As a result, until 2013 more than 25 different documents were flying around which defined Internet Governance principles. This contributed to confusion and invited to “principle shopping” where actors just picked the principles they liked to justify their behavior in cyberspace. The weakness of all those principles and documents was that they were supported either by only one stakeholder group or were limited in scope by geography and substance. None of the 25+ documents was universal and multistakeholder.

On the other hand a comparison of all those documents showed that around 70 percent of the principles were identical, 20 percent very similar and only 10 per cent controversial.

  1. All parties support the Multi-stakeholder model (MSM) as a basic governance principles;
  2. All parties support the historically grown architectural principles of an open Internet (e2e);
  3. All parties identify three main areas for Internet Governance policies: Human Rights, Security and Economy;
  4. But the various parties had different priorities with regard to public policy issues

What this Internet Principle Hype documented was an important policy shift from a controversial “no law vs. binding law” constellation to a more flexible soft law approach for a new ‘netiquette’ which is aimed not only at the geeks and freaks of the technical Internet community but also at governments, business and civil society around the whole globe. More and more parties agreed that such a soft law approach could indeed deliver both the needed flexibility and a higher degree of security, stability and resilience to get the trust of the next billion Internet users, the next wave of Internet entrepreneurs and the next generation of Internet policy makers.

The IGF became the place for a broader discussion around Internet Governance principles. At the 6th IGF in Nairobi (2011) the Council of Europe organized a workshop under the title: “A Constitutional Moment in the History of the Internet”. The debate continued at the 7th IGF in Baku (2012) when the proposal was made to bring the various projects into a process of “enhanced communication”.

At the 8th IGF in Bali (2013) for the first time the main sponsors of the various declarations—OECD, Council of Europe, the governments of Russia, China and India, cgi.br, APC, I* and GNI—were sitting on one table. And they concluded that it would make sense to move from enhanced communication to enhanced cooperation and try to “globalize” and “multistakeholderize” the process of the making of Internet Governance principles. One idea was to form a “Drafting Team” in collaboration with the IGF Dynamic Coalition on Rights and Principles and to present at the 9th IGF in Istanbul (September 2014) a draft which could be further improved for adoption at the 10th IGF in 2015.


This plan was soon over-rolled by the dynamic events which followed the revelations of Edward Snowden in summer 2013. The Brazilian president Dilma Roussef gave a speech at the 68th UN General Assembly in September 2013 and called for a new approach to Internet Governance which resulted in the convening of NETmundial in April 2014. In the NETmundial preparatory meeting in Barcelona (January 2014) the High Level Committee decided that the Internet Governance principles could be an issue for agreement at NETmundial. And indeed, nearly half of the 186 proposals which were made for the final document, proposed the adoption of a set of principles. The draft which was distributed at the eve of NETmundial was only little changed in the meeting itself and finally adopted by rough consensus by all stakeholder groups, with the exception of the governments of Cuba, Russia, Saudi Arabia and India.
....
§ Requests:
**A)** Which governments does the passage on Internet Governance principles list as the exceptions to the rough consensus that adopted the NETmundial document?
**B)** How would the passage on Internet Governance principles read if you wrote what comes after its last sentence?

§ Data lines:
....
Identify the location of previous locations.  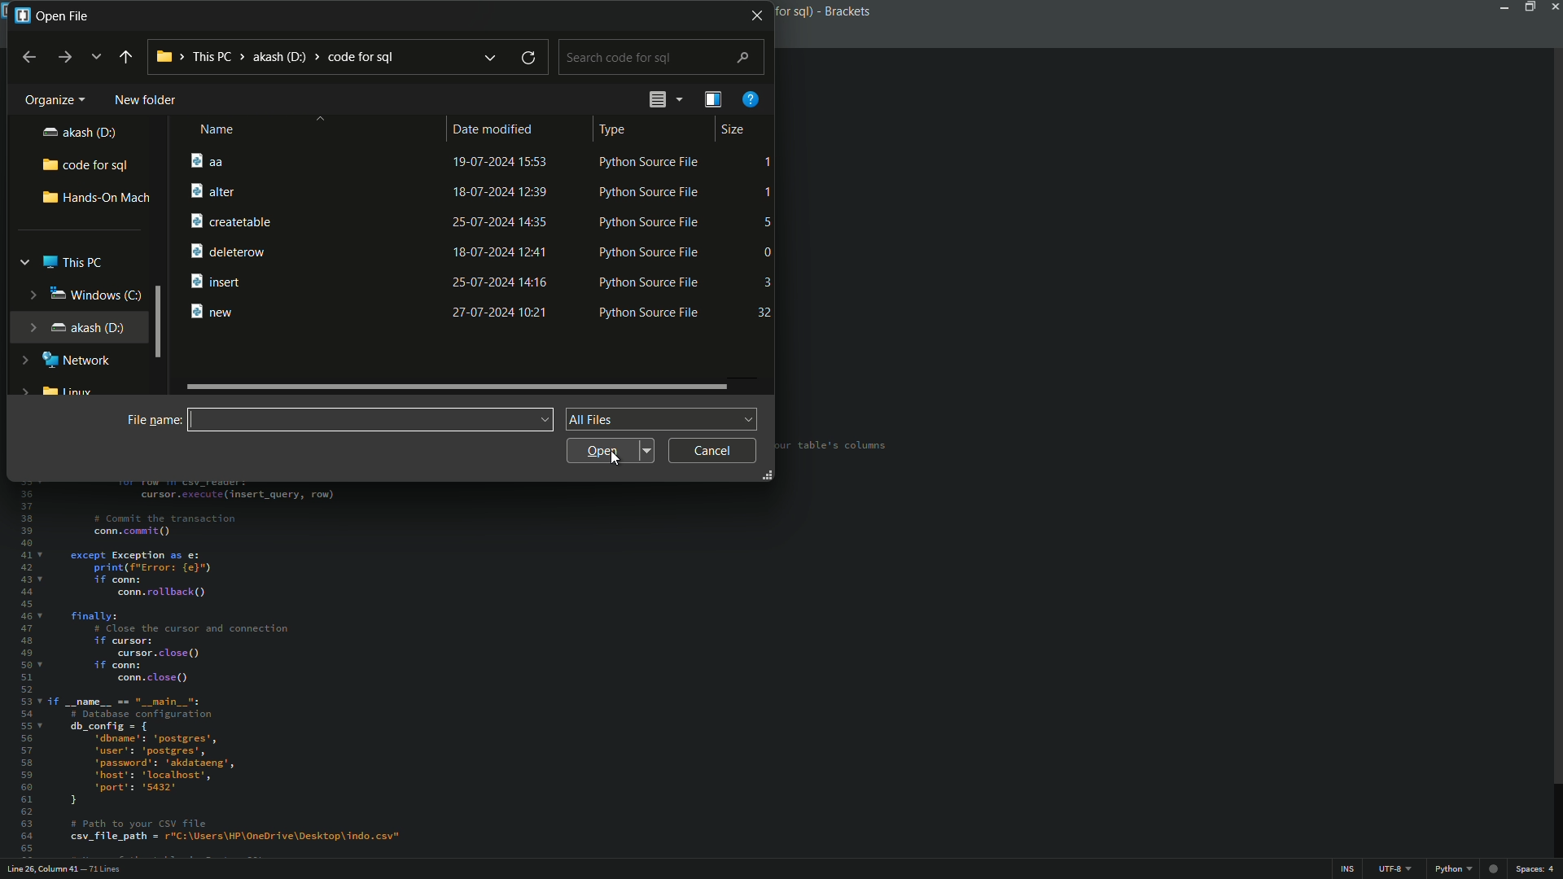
....
§ Task answers:
**A)** Cuba, Russia, Saudi Arabia and India.

**B)**
This is remarkable. Suddenly there is a document which defines eight principles with 17 subparagraphs how the Internet should be governed. And this document is supported by the majority of governments, by the most recognized and respected leaders from the private sector, the gurus of the technical community and a broad range of civil society organizations. With other words, the Principles of INternet Governance, adopted in Sao Paulo, summarized the previous 25+ documents, “globalized” and “multistakeholderized” them and constituted a unique base to measure good or bad behavior in cyberspace by governments, corporations and individual Internet users: PINGO!

Naming and Shaming

The Preamble of the Sao Paulo Document states that the principles are legally not binding. But never before in the history of Internet Governance there was a document with Internet Governance principles which had such a broad political support from key players from all stakeholder groups. Insofar, regardless of its legal nature, this document could soon become a main reference point for the evaluation of the use of Internet. There is no mechanism to bring a wrongdoer to an Internet court, but the NETmundial document allows “naming and shaming” if a government or a corporation does behave badly in cyberspace.

If a government restricts access to Twitter or Facebook, it can be “named and shamed” by violating Principle 1.1 (freedom of expression). If governments negotiate treaties to regulate Internet issues behind closed doors they can be “named and shamed” because they violate the principle 7.3, transparency. If a corporation ignores data protection laws it can be “named and shamed” because it violates the right to privacy (principle 1.3). If somebody wants to change the open Internet architecture, it can be “named and shamed” to violate principle 4 (unified and unfragmented space) and principle 6 (open and distributed architecture) which states that the Internet should “upholds the end-to-end nature of the open Internet.”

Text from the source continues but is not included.